Ora, il kitsch a Los Angeles è un marchio di fabbrica. Le aspirazioni elementari dei suoi abitanti hanno sempre trovato esuberante espressione architettonica in quelli che Rayner Banham descrisse impareggiabilmente come i plains of Id. E se la città è in gran parte rappresentazione formale delle recondite fantasie dei suoi abitanti, la sua stretta parentela con il cinema ha stimolato un eclettismo disinibito che vede ville tudor a fianco di chateau francesi e piantagioni coloniali rivisitate in forma di comprensori spagnoleggianti.

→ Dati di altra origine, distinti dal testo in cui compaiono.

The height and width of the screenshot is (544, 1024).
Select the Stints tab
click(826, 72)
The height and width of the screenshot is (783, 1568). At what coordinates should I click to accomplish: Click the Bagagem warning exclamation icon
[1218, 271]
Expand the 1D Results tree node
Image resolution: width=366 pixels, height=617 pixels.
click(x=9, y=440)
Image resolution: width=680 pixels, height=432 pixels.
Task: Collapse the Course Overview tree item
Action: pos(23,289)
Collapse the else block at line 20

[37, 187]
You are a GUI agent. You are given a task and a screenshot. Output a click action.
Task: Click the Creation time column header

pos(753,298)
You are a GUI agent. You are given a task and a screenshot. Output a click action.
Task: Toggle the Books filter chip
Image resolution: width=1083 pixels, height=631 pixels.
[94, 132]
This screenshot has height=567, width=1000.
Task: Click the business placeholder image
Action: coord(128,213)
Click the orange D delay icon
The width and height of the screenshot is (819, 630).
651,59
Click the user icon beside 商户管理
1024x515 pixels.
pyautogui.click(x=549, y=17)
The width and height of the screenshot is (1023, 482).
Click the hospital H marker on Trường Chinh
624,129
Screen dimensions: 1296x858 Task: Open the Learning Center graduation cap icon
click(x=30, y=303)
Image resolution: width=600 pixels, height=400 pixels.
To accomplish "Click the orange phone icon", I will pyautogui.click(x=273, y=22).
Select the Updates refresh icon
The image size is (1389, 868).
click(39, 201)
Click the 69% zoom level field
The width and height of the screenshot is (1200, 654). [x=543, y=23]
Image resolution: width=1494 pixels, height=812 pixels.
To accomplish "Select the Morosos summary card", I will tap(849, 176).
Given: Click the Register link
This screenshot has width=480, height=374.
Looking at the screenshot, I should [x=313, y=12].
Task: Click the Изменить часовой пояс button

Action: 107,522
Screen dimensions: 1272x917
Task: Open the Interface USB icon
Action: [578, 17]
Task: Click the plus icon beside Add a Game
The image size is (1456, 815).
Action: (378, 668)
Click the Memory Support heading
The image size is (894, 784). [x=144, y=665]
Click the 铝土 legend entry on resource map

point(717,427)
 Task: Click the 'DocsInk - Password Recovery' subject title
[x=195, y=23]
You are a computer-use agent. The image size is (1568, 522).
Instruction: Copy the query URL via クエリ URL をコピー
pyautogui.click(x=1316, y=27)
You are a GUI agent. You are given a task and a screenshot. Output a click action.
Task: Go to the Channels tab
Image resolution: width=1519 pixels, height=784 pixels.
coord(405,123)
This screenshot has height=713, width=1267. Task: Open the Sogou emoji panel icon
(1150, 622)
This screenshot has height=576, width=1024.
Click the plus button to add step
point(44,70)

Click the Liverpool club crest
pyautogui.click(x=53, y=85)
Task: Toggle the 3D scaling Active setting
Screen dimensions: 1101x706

L’ultimo grido, in fatto di mode architettoniche, è lo stile simil-toscano che metabolizza in abitazioni, supermercati o distributori di benzina, un ideale approssimato di scenografia rinascimentale.

Nel caso delle fortezze residenziali di downtown, qualcuno si è però chiesto, in assenza di milizie imperiali o mercenari papali, contro chi dovrebbero offrire difesa le imponenti mura «neo-tuscan» che sembrano piuttosto erigersi contro gli abitanti del vicino quartiere messicano e i barboni che usano i vicini cavalcavia della freeway come accampamenti di fortuna.

Le «fortezze toscane» di Los Angeles sono così venute ad assumere la valenza di fortificazione dei nuovi abitanti contro i recidivi lumpen non ancora rimossi dalla gentrificazione. Soprattutto perché, oltre alle balaustre «rinascimentali» in cemento stampato, gli archi «mediterranei» e la tinteggiatura rigorosamente terra di Siena, gli edifici sono stati dotati di ponti con i quali accedere da un palazzo all’altro, senza dover prendere l’ascensore e attraversare la strada.

L’idea dei pontili rinascimentali per sorvolare potenziali «incontri spiacevoli» nelle strade sottostanti non è piaciuta ai membri della commissione pianificazione del comune che li hanno ritenuti contrari alla rivitalizzazione della vita urbana auspicata dal piano regolatore. La Central Area Planning Commission ha respinto il progetto sostenendo che nella nuova Los Angeles «la vita pedonale si deve svolgere sui marciapiedi, non su sopraelevate private». Il costruttore ha replicato che i passaggi pedonali elevati non sono ponti elevatoi che vogliono evitare i «barbari» del quartiere, ma una semplice comodità che permette ai residenti di farsi visita a vicenda, aggiungendo peraltro che il modo migliore per deviare da «incontri sconvenienti» è di evitare preventivamente di esporli a pericoli.

Alla fine, i ponti sono stati autorizzati ma a molti è rimasta la netta impressione di una città multilivello che assomiglia più alla distopia verticalizzata di Blade Runner che all’ideale di armonia pedonale auspicata dagli amministratori compreso l’illuminato sindaco obamiano Eric Garcetti. Un episodio che ha svelato, dietro il colore ocra della progressista «toscanizzazione» le solite tinte arcigne della crescente diseguaglianza dell’economia americana che continua – come ai tempi della white flight – a esprimere implacabili demarcazioni urbane.

Il più consapevole (della legge della gentrification) è stato forse l’homeless interpellato da un giornalista nel sottopassasggio che, osservando i ponti in via costruzione, ha dichiarato laconico: «Lo sapevamo già che quando arrivavano questi noi dovevamo smammare».